Charyl Chappuis Verteidiger/Mittelfeld, GC
Werdegang:
Spielte an der WM in der Innenverteidigung, mag aber auch eine Rolle im Mittelfeld. Die Konkurrenz bei GC ist auf diesen Positionen aber zu stark. In der U21 von GC Stammspieler, brach sich jedoch vor wenigen Wochen in einem U19-Länderspiel das Bein.
Raphael Spiegel Goalie, GC
Werdegang:
Zweiter Goalie hinter Siegrist 2009, jetzt die Nummer 1 bei GCs U21 und die Nummer 3 im Verein.
Ricardo Rodriguez Verteidiger, FC Zürich
Werdegang:
Unangefochtener linker Verteidiger in Nigeria. Im Kader der 1. Mannschaft des FC Zürich. Zu Beginn der Saison diverse Einsätze von Beginn, verletzte sich dann und kommt im Moment nicht an Ex-Nati-Spieler Ludovic Magnin vorbei.
Oliver Buff Mittelfeld, FC Zürich
Werdegang:
Gesetzt unter Ryser, trainiert er bei Urs Fischer in der 1. Mannschaft.
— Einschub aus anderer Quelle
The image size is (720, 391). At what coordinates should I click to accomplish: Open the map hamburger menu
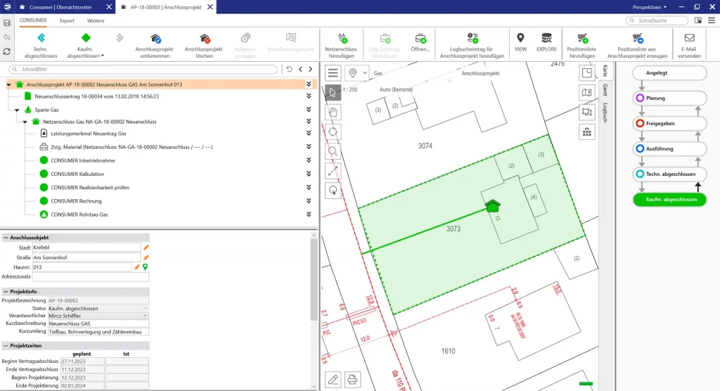click(333, 72)
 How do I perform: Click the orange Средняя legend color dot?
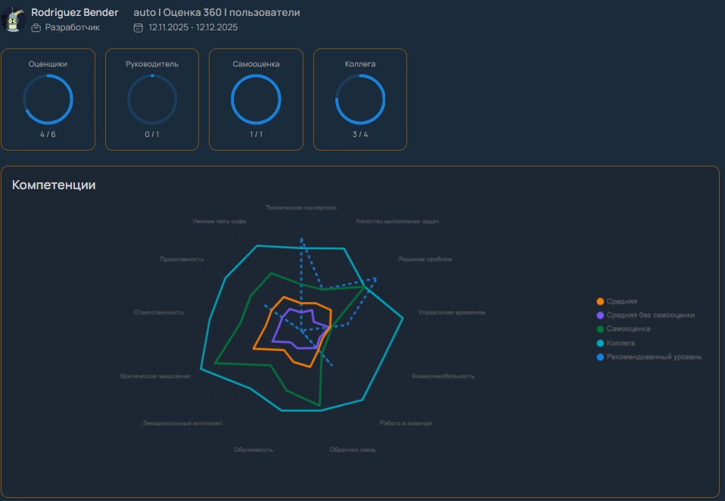pos(600,301)
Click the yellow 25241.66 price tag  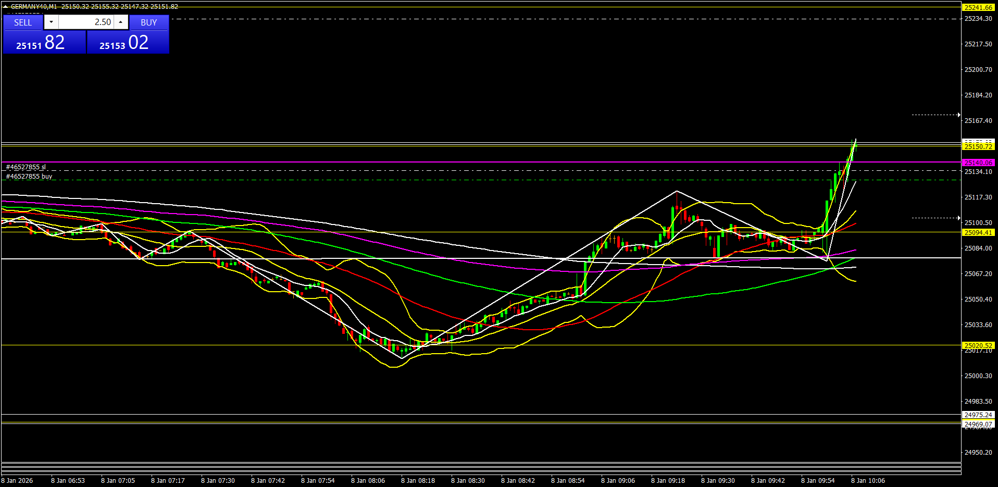point(978,8)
Ist bei allen Partien dabei, kommt aber selten zum Einsatz. Mit Xavier Margairaz steht ihm ein Mann mit Nati-Erfahrung vor der Sonne.
Joel Kiassumbua Goalie, FC Luzern
Werdegang:
Nummer 3 in Nigeria, jetzt bei Luzern in der U21 allerdings erst mit sechs Einsätzen in der laufenden Saison. Nicht mehr Nationalspieler.
Igor Mijatovic Stürmer, FC Locarno
Werdegang:
Ergänzungsspieler in Nigeria und jetzt in der Challenge League bei Locarno.